The massacre was far from secret. In a sign of their supreme confidence even so soon after the massacre, the Germans took thirty foreign correspondents from ten countries from Berlin to Kiev. A representative of the new city administration told them that there used to be 350,000 Jews in the city (the real figure had been much lower); but today, there were no more Jews. An Italian newspaper from Turin reported this statement, and wondered where the Jews had gone. [Document B05]

The Soviet media quickly reported on the massacre as well. Referring to the news agency TASS in New York, Pravda and Izvestiia wrote on 19 November that “the Germans executed in Kiev 52,000 Jews—men, women, and children.” Ten days later Pravda referred to the “pogrom” in Kiev which had killed 52,000 (while adding that Ukrainians and Russians had also died in it). The news also arrived from Soviet intelligence officers [Document B06], escaped partisans, and at least one Jewish survivor, whose ghostwritten tale appeared in the Soviet Yiddish-language press. [Document B07]

The best known survivor was Dina Pronicheva (1911–1977), who often testified about the massacre. Of the various versions, her long conversation with Soviet historians in April 1946 is particularly useful. Unlike other records of her story, mostly famously a chapter in the book Babi Yar by Anatolii Kuznetsov (1966; uncensored version 1970), this stenographic report also provides details about her time after her double escape from Babi Yar [Document B09; For a discussion, see Berkhoff, Dina Pronicheva’s Story]. She eventually was to see August Häfner, one of the many killers, in the courtroom of the West German city of Darmstadt. There, Häfner was one of the accused in a proceeding known as the Callsen Trial, during which he often talked about Babi Yar; for instance, on 7 November 1967 [Document B10].

- _Information provided_:
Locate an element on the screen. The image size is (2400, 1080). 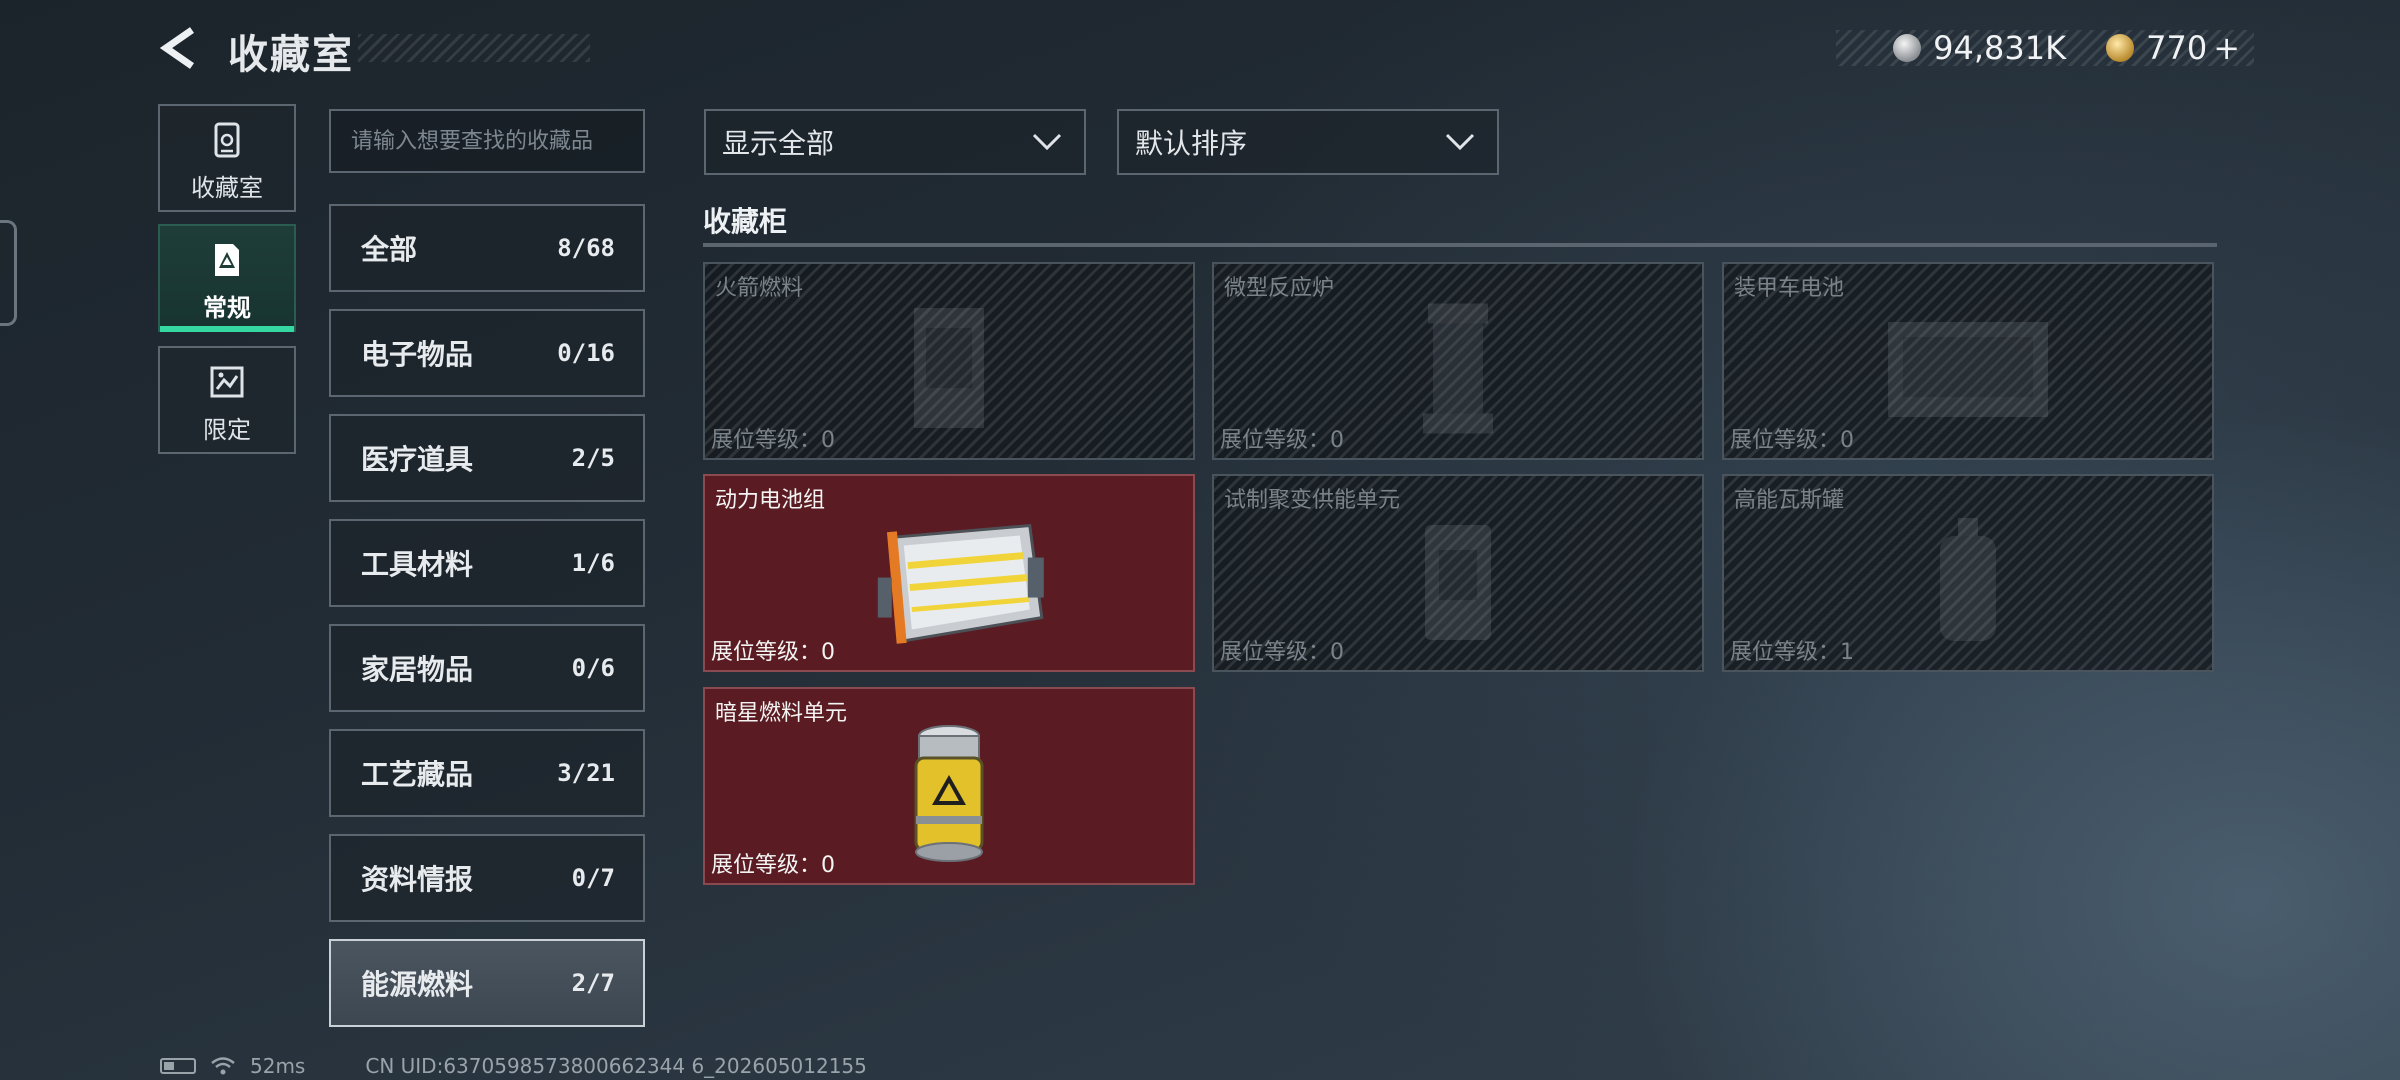
gold-coin-icon is located at coordinates (2120, 48).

- _Task prompt_: From the passage on the Kiev massacre above, copy word for word the stretch that begins at "The best known" and stops after "1967 [Document B10].".

- _Task result_:
The best known survivor was Dina Pronicheva (1911–1977), who often testified about the massacre. Of the various versions, her long conversation with Soviet historians in April 1946 is particularly useful. Unlike other records of her story, mostly famously a chapter in the book Babi Yar by Anatolii Kuznetsov (1966; uncensored version 1970), this stenographic report also provides details about her time after her double escape from Babi Yar [Document B09; For a discussion, see Berkhoff, Dina Pronicheva’s Story]. She eventually was to see August Häfner, one of the many killers, in the courtroom of the West German city of Darmstadt. There, Häfner was one of the accused in a proceeding known as the Callsen Trial, during which he often talked about Babi Yar; for instance, on 7 November 1967 [Document B10].